In July 2016, Loktev won a bronze medal at the 2016 European Junior Swimming Championships in Hódmezővásárhely, Hungary, in the men's 4 × 200 m freestyle. In June 2017, he won a bronze medal at the 2017 European Junior Swimming Championships in Netanya, Israel, in the men's 4 × 200 m free. In July 2017 at the 2017 Maccabiah Games he won the gold medal in the men’s 200m free.

In July 2018, he won a gold medal at the 2018 European Junior Swimming Championships in Helsinki, Finland, in the men's 4 × 200 m freestyle, and a silver medal in the 200m freestyle with a 1:47.95. In October 2018 Loktev won a bronze medal at the 2018 Youth Olympic Games in the men's 200m freestyle.

In March 2019, Loktev won the 400m freestyle with a 3:52.40 and the 200 Longcourse freestyle with a 1:48.67 at the 2019 Fédération Française de Natation Golden Tour Camille Muffat in Marseille, France. In April 2019, he set a new Israeli national record in the 400m free with a 3:51.45 at the Stockholm Open. The same month he won a silver medal at the Israel Cup in the 200m free, with a 1:48.47. In May 2019 at the 2019 Speedo Grand Challenge in Irvine, California, he won a silver medal in the 400m free super-final, at 3:54.50, and a bronze medal in the 200 L Fly, in a time of 2:03.75. In July 2019 he competed in the men's 400 metre freestyle at the 2019 World Aquatics Championships. In December 2019 at Swim Cup Amsterdam in the Netherlands, he won a silver medal in the 200 L Free in a time of 1:48.64, and a bronze medal in the 400 L Free in a time of 3:53.56.

==2020 Tokyo Olympics (in 2021)==
Loktev competed at the 2020 Summer Olympics in July 2021 in Tokyo in the 200m freestyle where he finished 27th. His time was 1:47.68, as he missed making the semi-finals by 1.42 seconds.

===University of Louisville 2018-2021===
Loktev attended the University of Louisville, and swam for the Louisville Cardinals under Head Coach Arthur Albiero. In his freshman season, Loktev finished 8th at the 2022 NCAA Championships in Atlanta, Georgia, in the 800 freestyle relay (1:33.16). At the ACC Conference Championships, Loktev led his team to a second-place finish in the 800 freestyle relay (1:33.28).

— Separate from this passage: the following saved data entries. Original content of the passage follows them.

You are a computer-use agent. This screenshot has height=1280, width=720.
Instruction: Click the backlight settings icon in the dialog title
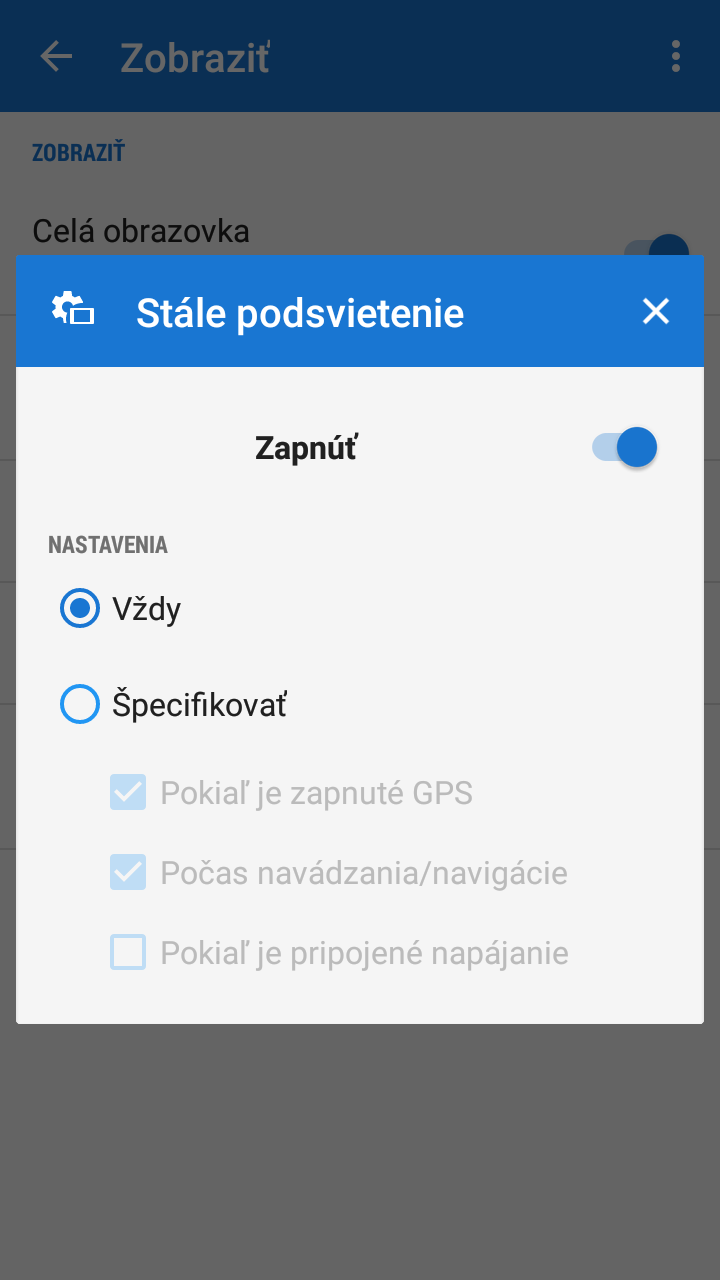pos(73,310)
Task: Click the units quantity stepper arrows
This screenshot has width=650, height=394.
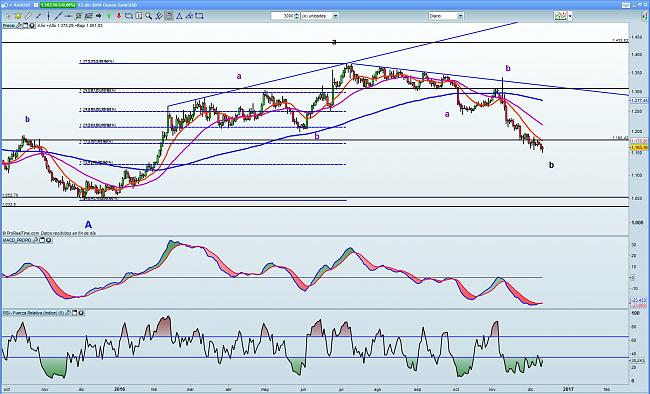Action: [x=297, y=16]
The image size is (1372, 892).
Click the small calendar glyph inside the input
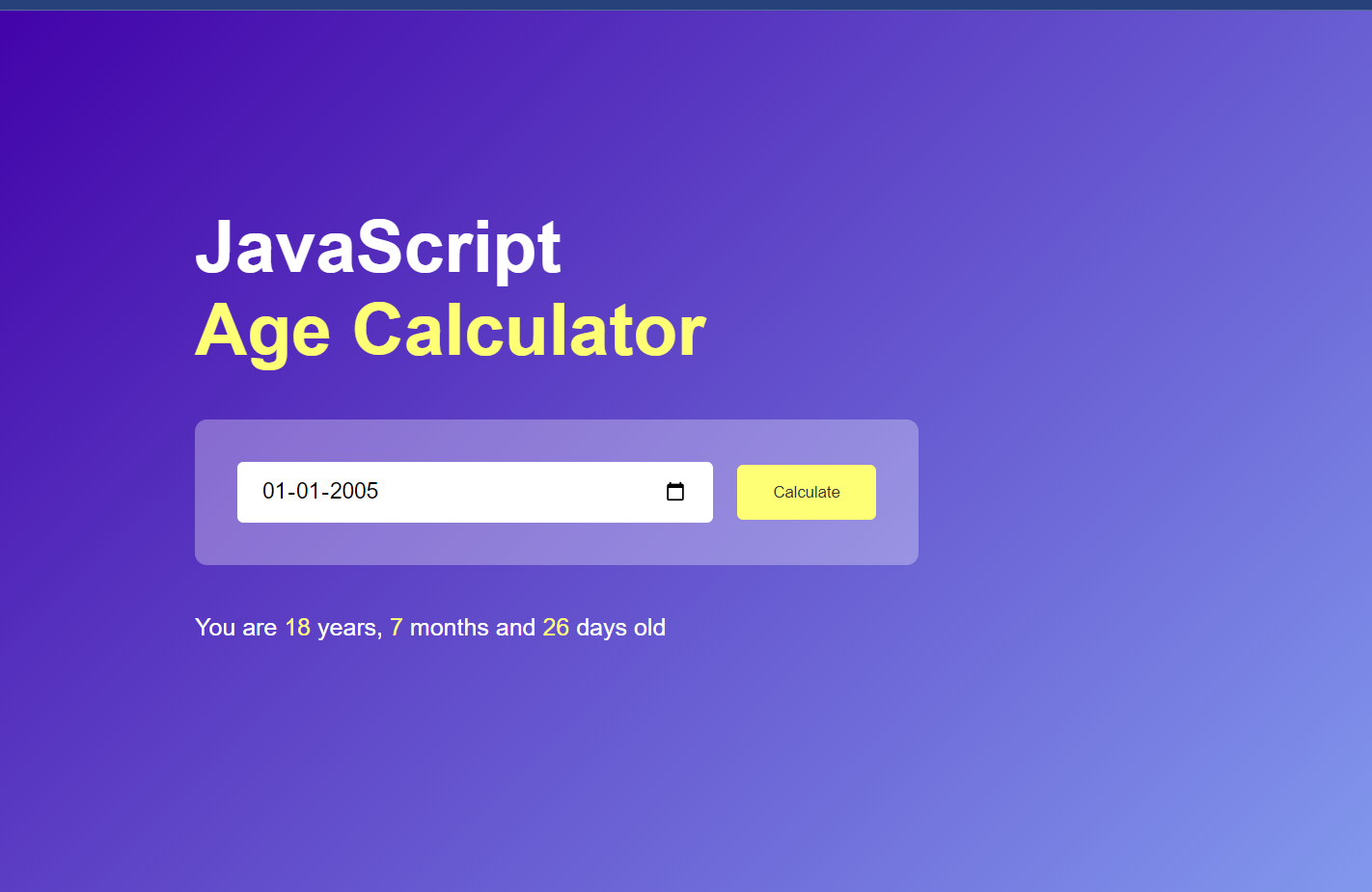(x=675, y=492)
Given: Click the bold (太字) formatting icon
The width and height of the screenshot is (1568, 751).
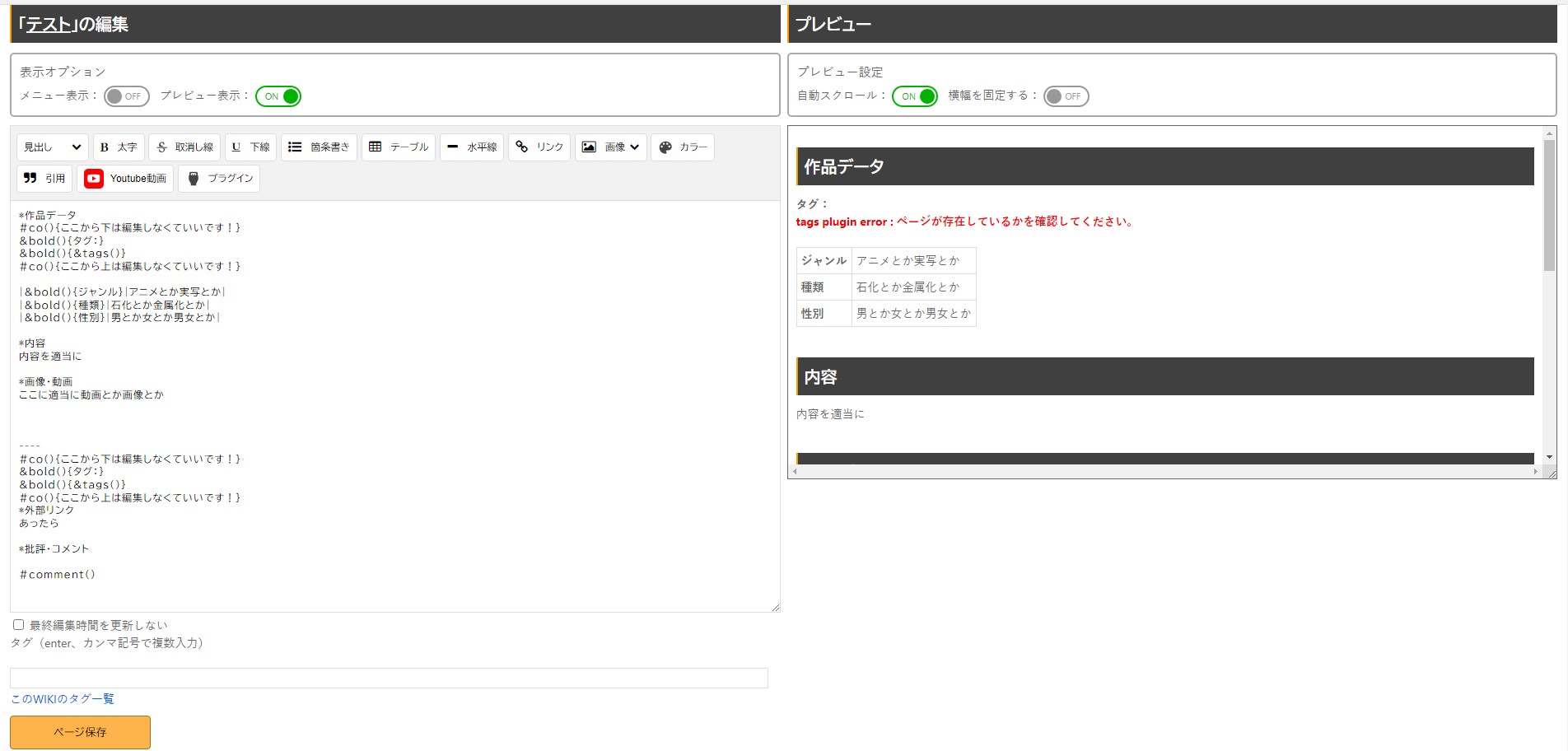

===2023 World Aquatics Championship; Israeli record===
He qualified for the 2023 World Championships in the 200m freestyle for Israel, and set a new Israeli national record as he won the gold medal in the June 2023 Israeli Championships in the event with a 1:46.17; through June, Loktev was the 15th-fastest swimmer at that distance in the world in 2023. At the championships he also won a gold medal in the 200m butterfly with a time of 2:00.55, and a silver medal in the 100m freestyle in a new personal best time of 48.54 seconds.

===2022 European Championships, 2023 NCAA Championships===
As a Louisville sophomore, at the 2023 NCAA Championships in Minneapolis, Minnesota, Loktev swam the second leg of the 800 Free Relay, splitting 1:33.07 as the team swam a 6:12.25. At the ACC Championships, he won a silver medal as part of the 800 Free Relay team with a 6:11.26—the third-fastest time in school history. At the 2022 European Championships in Rome, Loktev was a part of the Israeli 4x200 freestyle relay team that finished 5th. He also helped the 4x200 freestyle mixed relay finish sixth in the finals with a leadoff split of 1:47.66 as the team posted a 7:38.45.

===2024 European Aquatics Championships===
At the June 2024 European Aquatics Championships, Loktev teamed in the 200x4 freestyle with Bar Soloveychik, Eitan Ben Shetrit, and Gal Cohen Groumi and they finished 19 hundredths of a second from a bronze medal, as they came in fourth with a time of 7:09.92 minutes.

As of June 2024 his long course personal best in the 100m free was 48.54 in October 2023, and in the 200m free was 1:46.17 in September 2023.

==2024 Paris Olympics==
Loktev represented Israel at the 2024 Paris Olympics in the 200 metre freestyle, 4×100 metre freestyle relay, and 4×200 metre freestyle relay. He said that in the wake of the 7 October attacks: "We must do everything so that in the summer we can represent the country in the best possible way on the biggest stage in the world, the Olympic Games in Paris, and this is what gives me the motivation to train with all my might every day."